A route to chiral, cyclopentane-based congeners of the second messenger 1D-myo-inositol 1,4,5-trisphosphate and its enigmatic metabolite 1D-myo-inositol 1,3,4,5-tetrakisphosphate, starting from D-xylose, is described.
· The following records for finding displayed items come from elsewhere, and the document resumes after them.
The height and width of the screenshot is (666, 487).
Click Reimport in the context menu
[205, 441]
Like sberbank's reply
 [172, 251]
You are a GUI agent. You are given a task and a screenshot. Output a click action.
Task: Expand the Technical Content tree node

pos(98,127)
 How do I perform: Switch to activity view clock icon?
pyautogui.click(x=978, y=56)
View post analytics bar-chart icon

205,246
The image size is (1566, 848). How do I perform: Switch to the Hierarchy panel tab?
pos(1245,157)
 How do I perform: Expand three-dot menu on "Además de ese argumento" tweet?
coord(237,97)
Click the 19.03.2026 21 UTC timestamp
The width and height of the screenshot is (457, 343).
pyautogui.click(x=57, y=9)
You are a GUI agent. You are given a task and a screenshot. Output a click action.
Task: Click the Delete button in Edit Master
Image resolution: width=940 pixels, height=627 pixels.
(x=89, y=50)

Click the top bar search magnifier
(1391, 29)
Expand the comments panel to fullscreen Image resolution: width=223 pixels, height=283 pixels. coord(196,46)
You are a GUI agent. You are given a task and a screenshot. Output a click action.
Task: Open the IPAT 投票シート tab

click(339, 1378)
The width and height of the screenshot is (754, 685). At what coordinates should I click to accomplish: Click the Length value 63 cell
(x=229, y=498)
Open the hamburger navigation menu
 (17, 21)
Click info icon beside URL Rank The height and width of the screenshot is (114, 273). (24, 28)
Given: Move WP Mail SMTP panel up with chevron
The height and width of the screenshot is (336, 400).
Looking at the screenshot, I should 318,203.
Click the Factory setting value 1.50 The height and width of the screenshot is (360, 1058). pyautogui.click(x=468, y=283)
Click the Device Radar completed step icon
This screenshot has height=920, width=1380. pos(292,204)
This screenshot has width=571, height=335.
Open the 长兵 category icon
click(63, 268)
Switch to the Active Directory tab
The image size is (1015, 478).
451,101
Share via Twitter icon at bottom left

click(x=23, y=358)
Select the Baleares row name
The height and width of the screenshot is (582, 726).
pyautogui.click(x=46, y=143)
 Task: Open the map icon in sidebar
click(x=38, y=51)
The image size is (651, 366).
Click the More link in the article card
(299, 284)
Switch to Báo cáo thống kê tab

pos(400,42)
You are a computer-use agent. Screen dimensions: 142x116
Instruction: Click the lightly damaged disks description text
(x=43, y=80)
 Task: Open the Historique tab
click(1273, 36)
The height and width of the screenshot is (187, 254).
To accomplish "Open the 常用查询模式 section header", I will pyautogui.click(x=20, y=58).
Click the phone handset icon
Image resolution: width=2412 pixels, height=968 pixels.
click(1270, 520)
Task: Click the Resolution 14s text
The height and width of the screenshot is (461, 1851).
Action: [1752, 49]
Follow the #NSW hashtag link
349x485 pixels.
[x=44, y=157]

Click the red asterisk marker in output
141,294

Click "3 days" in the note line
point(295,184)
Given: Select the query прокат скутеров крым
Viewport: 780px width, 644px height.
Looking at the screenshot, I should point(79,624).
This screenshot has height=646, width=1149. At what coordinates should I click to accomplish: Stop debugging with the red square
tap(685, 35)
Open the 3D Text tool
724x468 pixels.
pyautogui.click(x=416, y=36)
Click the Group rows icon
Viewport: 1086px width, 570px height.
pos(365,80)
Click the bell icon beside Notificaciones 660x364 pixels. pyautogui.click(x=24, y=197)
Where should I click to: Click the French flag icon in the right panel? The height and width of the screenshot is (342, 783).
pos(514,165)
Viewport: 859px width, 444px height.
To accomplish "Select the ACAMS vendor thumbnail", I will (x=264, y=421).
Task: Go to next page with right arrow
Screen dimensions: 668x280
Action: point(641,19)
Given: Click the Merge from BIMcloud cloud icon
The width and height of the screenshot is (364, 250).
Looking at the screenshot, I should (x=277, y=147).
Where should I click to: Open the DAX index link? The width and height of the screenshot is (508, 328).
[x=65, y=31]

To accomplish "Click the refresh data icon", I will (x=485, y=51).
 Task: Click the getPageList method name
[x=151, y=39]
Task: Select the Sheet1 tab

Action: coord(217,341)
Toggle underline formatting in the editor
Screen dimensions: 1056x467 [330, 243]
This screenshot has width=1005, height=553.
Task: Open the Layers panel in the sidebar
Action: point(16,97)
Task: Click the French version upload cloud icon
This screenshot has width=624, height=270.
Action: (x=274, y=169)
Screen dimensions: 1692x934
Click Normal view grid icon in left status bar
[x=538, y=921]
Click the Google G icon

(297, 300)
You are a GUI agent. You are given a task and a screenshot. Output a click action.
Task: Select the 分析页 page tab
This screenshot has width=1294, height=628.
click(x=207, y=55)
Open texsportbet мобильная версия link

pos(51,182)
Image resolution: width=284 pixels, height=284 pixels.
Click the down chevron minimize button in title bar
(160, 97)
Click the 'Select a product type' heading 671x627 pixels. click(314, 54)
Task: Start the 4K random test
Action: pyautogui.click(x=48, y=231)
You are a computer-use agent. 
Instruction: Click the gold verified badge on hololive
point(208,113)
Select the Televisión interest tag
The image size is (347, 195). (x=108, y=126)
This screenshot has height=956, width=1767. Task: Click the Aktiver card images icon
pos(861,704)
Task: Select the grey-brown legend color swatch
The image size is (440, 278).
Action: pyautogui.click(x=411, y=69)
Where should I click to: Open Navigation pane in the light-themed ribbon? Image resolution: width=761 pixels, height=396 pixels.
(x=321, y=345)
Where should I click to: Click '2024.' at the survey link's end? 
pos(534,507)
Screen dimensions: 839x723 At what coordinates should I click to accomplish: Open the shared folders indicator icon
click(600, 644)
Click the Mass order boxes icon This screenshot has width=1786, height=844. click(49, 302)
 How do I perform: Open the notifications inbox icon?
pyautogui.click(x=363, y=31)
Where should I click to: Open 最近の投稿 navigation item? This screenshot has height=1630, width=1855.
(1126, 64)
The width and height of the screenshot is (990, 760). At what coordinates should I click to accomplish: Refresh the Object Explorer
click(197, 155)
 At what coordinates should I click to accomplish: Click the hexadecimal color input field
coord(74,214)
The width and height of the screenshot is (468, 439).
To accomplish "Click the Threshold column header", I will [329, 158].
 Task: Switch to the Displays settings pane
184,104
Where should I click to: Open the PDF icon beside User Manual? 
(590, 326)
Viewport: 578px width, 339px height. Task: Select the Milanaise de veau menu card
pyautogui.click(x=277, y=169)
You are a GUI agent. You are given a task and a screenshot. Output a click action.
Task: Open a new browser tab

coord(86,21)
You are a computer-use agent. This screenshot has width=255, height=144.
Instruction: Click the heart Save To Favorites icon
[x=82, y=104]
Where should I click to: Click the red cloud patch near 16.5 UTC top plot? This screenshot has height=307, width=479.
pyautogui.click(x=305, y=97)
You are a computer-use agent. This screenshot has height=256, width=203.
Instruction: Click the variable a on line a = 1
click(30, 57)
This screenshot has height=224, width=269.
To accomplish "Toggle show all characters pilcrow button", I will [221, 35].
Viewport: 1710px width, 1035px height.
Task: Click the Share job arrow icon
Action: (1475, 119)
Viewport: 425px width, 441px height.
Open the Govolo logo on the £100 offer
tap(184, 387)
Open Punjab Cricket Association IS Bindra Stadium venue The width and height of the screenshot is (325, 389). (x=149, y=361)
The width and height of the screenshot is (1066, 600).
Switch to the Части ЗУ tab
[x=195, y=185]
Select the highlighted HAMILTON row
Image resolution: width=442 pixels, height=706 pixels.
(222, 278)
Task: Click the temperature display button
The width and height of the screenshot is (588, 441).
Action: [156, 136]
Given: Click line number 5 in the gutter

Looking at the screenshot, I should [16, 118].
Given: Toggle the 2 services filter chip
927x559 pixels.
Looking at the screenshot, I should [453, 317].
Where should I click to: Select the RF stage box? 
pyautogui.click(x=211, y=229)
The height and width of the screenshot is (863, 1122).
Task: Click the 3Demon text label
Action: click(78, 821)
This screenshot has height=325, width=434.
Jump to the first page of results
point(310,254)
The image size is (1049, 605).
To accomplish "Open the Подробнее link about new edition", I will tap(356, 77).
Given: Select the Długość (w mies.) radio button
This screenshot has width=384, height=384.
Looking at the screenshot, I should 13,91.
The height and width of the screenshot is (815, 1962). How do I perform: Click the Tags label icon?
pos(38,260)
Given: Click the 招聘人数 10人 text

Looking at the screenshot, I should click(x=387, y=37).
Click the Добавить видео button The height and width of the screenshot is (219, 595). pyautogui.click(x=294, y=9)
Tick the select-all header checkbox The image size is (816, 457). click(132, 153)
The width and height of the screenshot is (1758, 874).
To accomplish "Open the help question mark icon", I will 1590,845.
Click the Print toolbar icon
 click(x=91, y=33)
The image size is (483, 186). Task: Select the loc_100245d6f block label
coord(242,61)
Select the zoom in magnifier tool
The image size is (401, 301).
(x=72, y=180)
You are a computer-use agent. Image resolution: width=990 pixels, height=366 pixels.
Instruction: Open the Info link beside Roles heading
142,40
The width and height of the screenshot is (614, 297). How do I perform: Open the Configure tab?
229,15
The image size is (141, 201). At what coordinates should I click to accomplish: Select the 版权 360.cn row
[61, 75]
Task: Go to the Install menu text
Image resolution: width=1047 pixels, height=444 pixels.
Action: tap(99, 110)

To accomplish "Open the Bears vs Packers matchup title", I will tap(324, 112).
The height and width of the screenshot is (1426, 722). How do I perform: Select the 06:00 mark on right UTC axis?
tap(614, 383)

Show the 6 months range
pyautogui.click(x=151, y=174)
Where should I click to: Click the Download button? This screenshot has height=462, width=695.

Reaction of allyl α-D-xylopyranoside 7 with 2,2,3,3-tetramethoxybutane gave a 1:1 mixture of the 2,3- and 3,4-butanediacetal-protected derivatives 8 and 9. The latter was converted in four steps into 2-O-benzyl-3,4-bis-O-(p-methoxybenzyl)-D-xylopyranose 15, which on reduction with sodium borohydride gave 2-O-benzyl-3,4-bis-O-(p-methoxybenzyl)-D-xylitol 16. Swern oxidation followed by samarium(II) iodide-mediated pinacol coupling gave a 1:3 mixture of 1L-1,2,3,4/5-1-benzyloxy-2,3-dihydroxy-4,5-bis-(p-methoxybenzyloxy)cyclopentane 18 and 1L-1,2,4/3,5-3-benzyloxy-1,2-dihydroxy-4,5-bis-(p-methoxybenzyloxy)cyclopentane 19. The identity of the latter was confirmed by conversion into known compounds, and further elaboration gave the target compounds, 1D-1,2,4/3,5-cyclopentanepentaol 1,3,4-trisphosphate 5 and 1D-1,2,4/3,5-cyclopentanepentaol-1,2,3,4-tetrakisphosphate 6.